Mechanical Turk Annotation Tool for Satellite Imagery based Shelter Counting

Student: Shreyasvi Natraj

Introduction

This project can be used in order to launch a mechanical turk web instance externally. The project offers a customizable front end wherein a polygon can be drawn on top of a shelter image and a python back end which is intergrated to Amazon Mechanical Turk for deploying it in the form of a Human Intelligence Task on Amazon MTurk website. This project gives the ability generate rapid polygon data over several different refugee shelter satellite images in order to provide accurate figures regarding the amount of resources which is required in those refugee camps.

Presently, this project has been tested on ubuntu 16.06 and must be compatible with windows 10.

Steps to set up Mechanical Turk:

1) Install all dependencies pip install boto==2.46.1 boto3==1.4.4 botocore==1.5.88 matplotlib==2.0.2 numpy==1.12.1 numpydoc==0.6.0 Pillow==4.1.1

2) Get the Site deployed on Firebase and set up Amazon MTurk

  • Install firebase using npm install -g firebase-tools
  • Login to Firebase Console firebase login
  • Create a Firebase Project by going to the firebase website.
  • Open terminal and move into the /toWeb directory
  • Run firebase list in terminal and see the project-id for the project that you just created
  • Open the script ASCRIPT_INSTALL.py
  • Copy and paste the firebaseProjectID inside ASCRIPT_INSTALL.py and config.ini under the right field in the file once you have hosted the page on firebase.
  • Make a folder in /toWeb/public/images/<your folder name> and store all the satellite images here
  • Run the sudo python ASCRIPT_INSTALL.py
  • Set Up your MTurk Requester Account following these instructions. Make sure you complete all steps through Step 5 (setting up the developer sandbox). When making an IAM user, save your AWS Access and Secret Access keys somewhere safe
  • Place your preferred username (doesn't matter what it is so long as you are consistent in your code), AWS Access, and AWS Secret Access Keys inside the config.ini For example, if you wanted to create access for a user named 'Student' with AWS Key 'ABCD' and AWS Secret Access Key '1234'

[User name] awskey = Your AWS Key Here awssakey = Your AWS Secret Access Key would become

[Student] awskey = ABCD awssakey = 1234

3) Launching MTurk Campaign

  • Open the ASCRIPT_begin.py and ASCRIPT_finish.py file and change the values for the according to the requirement
to change value
folderToPublish name of <your folder name>
user add same username as config name
serverType set 'production' for live event or developer for sandbox mode
imagesPerPerson number of images to be classified as one HIT
hitBatch folder in which results will be stored
  • The front end of the website can be changed by editing the HTML and Javascript code inside the toWeb folder
  • When everything is done, run: sudo python ASCRIPT_begin.py
  • Go online to a link posted by the begin script when it is publishing hits. It will take you to the developer sandbox where you can see exactly what your HIT would look like to an actual user without having to pay them for it. Do a couple hits so you can test with data.

*Problem to solve*.
Answer these questions about the annotation tool page above:
1. On which operating system has the project been tested?
2. Which command installs Firebase?
3. What value should serverType be set to for a live event?

*Data excerpts*.
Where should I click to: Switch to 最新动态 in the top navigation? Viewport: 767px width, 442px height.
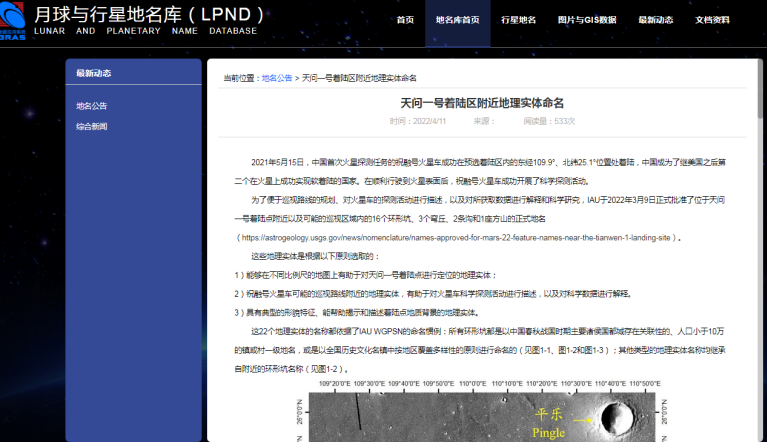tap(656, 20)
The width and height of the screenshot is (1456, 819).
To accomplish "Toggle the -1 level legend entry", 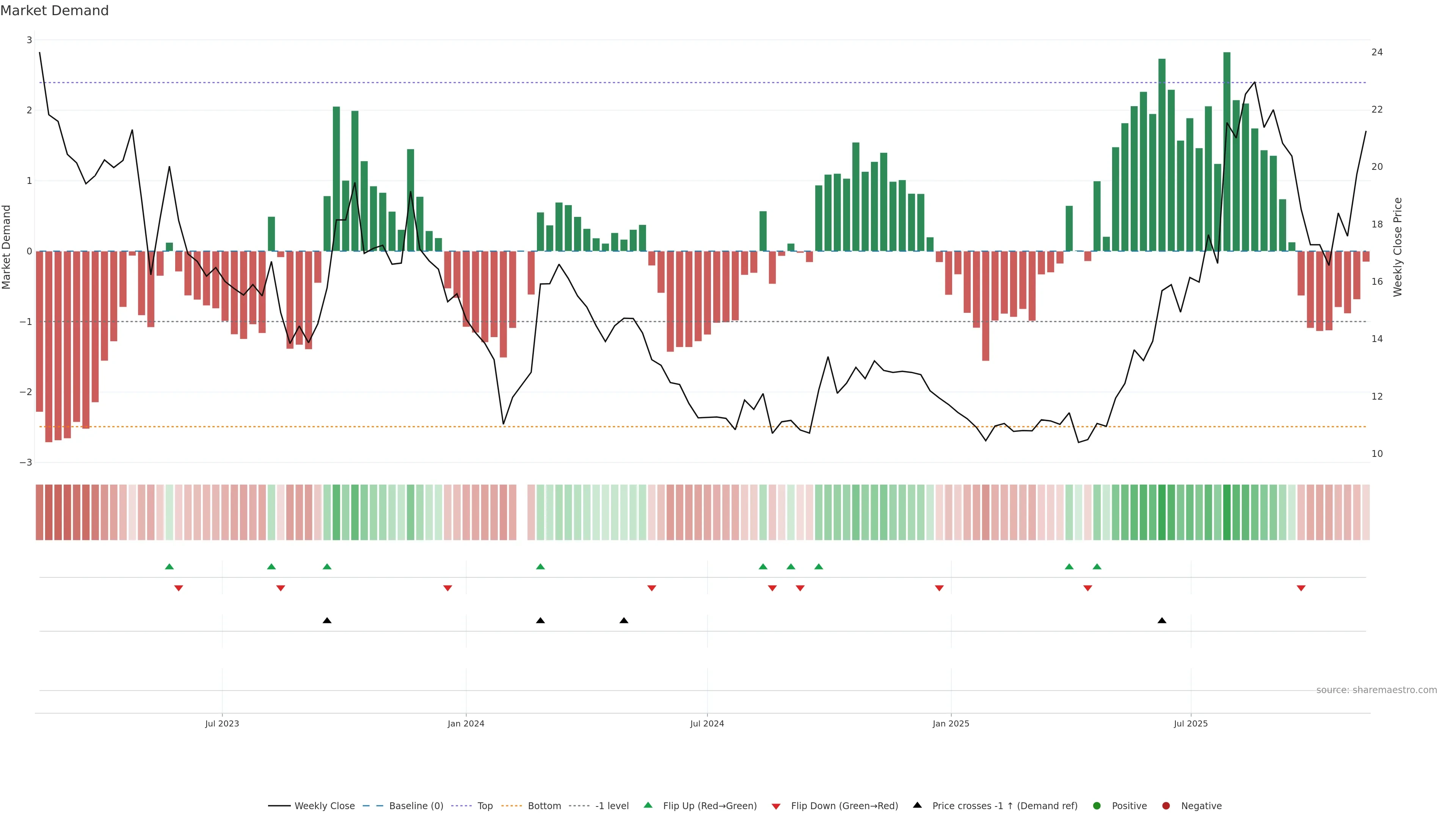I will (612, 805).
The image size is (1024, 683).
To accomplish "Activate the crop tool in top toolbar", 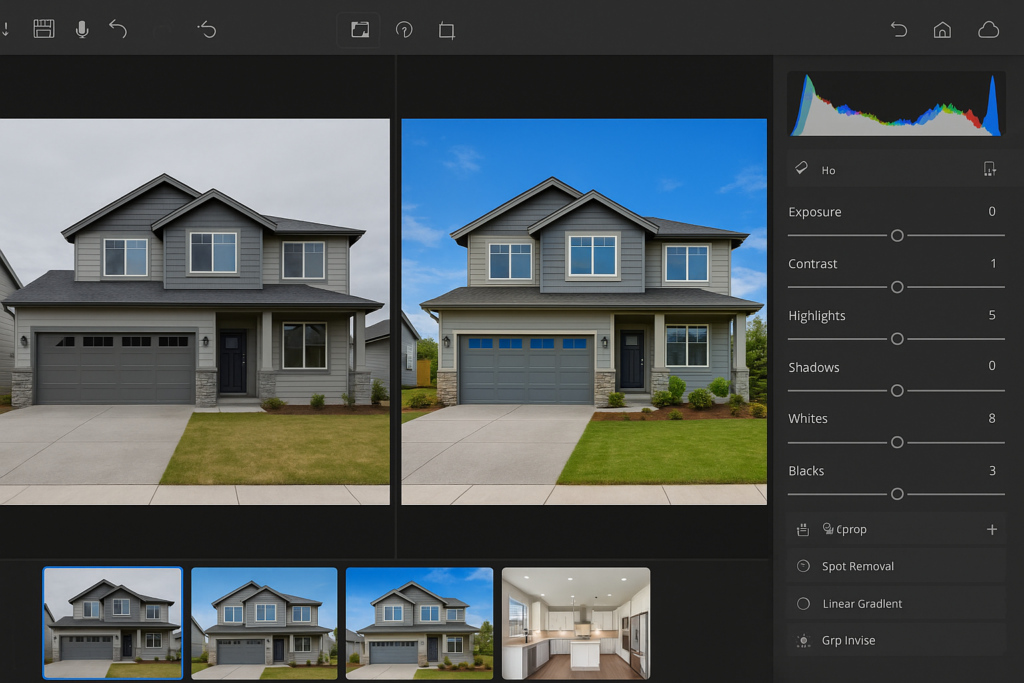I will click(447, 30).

--

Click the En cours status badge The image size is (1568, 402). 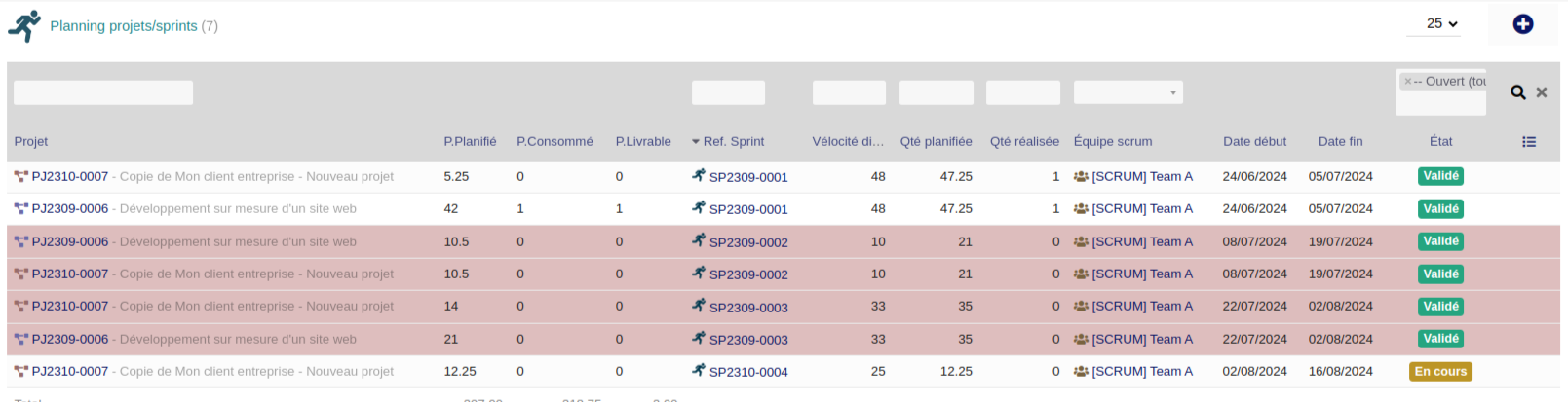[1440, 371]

*Answer for the task*.
1. Ubuntu 16.06
2. npm install -g firebase-tools
3. 'production'